The letter box-style sidepod openings are quite Ferrari SF70H.
Uniquely, Mercedes has combined such high radiator inlet openings with the high-mounted front suspension it pioneered last year. Every other car so far shown has either coupled high suspension/low rad inlets or lower suspension/high inlets. The advantage of having the radiators high-set in this way is aerodynamic in that the sidepods can have a more sculpted undercut, helping accelerate the upper-surface airflow on its way towards the back of the car. The faster the flow, the greater the downforce.

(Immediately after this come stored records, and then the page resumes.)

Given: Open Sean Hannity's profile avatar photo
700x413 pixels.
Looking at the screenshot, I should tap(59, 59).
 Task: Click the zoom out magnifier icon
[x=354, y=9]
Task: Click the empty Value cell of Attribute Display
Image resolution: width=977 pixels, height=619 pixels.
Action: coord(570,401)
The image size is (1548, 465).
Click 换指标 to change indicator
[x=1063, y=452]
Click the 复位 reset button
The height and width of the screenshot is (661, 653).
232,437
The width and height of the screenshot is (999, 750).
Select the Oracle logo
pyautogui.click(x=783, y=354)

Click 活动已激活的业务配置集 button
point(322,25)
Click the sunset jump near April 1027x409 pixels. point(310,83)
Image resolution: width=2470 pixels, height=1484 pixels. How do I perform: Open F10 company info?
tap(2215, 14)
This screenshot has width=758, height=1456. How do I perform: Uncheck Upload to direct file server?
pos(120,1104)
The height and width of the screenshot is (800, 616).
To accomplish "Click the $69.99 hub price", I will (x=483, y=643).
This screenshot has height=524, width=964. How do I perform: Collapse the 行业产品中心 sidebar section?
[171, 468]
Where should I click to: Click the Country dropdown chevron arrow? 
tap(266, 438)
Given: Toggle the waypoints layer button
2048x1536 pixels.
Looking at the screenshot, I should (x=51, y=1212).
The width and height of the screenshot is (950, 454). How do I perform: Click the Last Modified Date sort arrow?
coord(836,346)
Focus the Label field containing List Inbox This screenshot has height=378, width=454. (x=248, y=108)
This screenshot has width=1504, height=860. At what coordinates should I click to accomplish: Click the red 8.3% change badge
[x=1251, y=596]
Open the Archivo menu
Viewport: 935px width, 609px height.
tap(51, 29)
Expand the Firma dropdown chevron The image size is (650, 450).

Conventionally, a high upper wishbone – with extensions on the wheel upright allowing it to be mounted actually higher than the top of the wheel – has been used to give an uninterrupted flow to low-mounted radiator inlets, with the radiator airflow travelling beneath the wishbones. With a conventional lower wishbone height, the airflow to high-mounted radiator inlets travels above the wishbones. However, the W09, with a combination of high wishbones/high rad inlets uses a dramatic-looking long lateral fin atop the side guide vanes to scoop up the air from beneath the suspension and wash it upwards directly into the inlets. This would seem to allow the possibility of using the space cleared beneath the high suspension to further boost the speed of airflow around the sidepods and back. It could just be that the generous length between front axle and sidepod has created the flow capacity to allow this double benefit, whereas on a shorter wheelbase car you can only have one or the other.
One downside of mounting the radiators (and suspension) higher is that it increases the centre of gravity height – which is already been pulled in an unwelcome upwards direction by the fitment of the halo. The higher the centre of gravity, the more the cornering forces are multiplied upon the tyres. But Mercedes clearly feels that the aero advantages outweigh the mechanical drawbacks.
So is the W09 a stubborn refusal to follow the concept that has proved very fruitful elsewhere? Or a manifestation that there are many ways to skin a cat?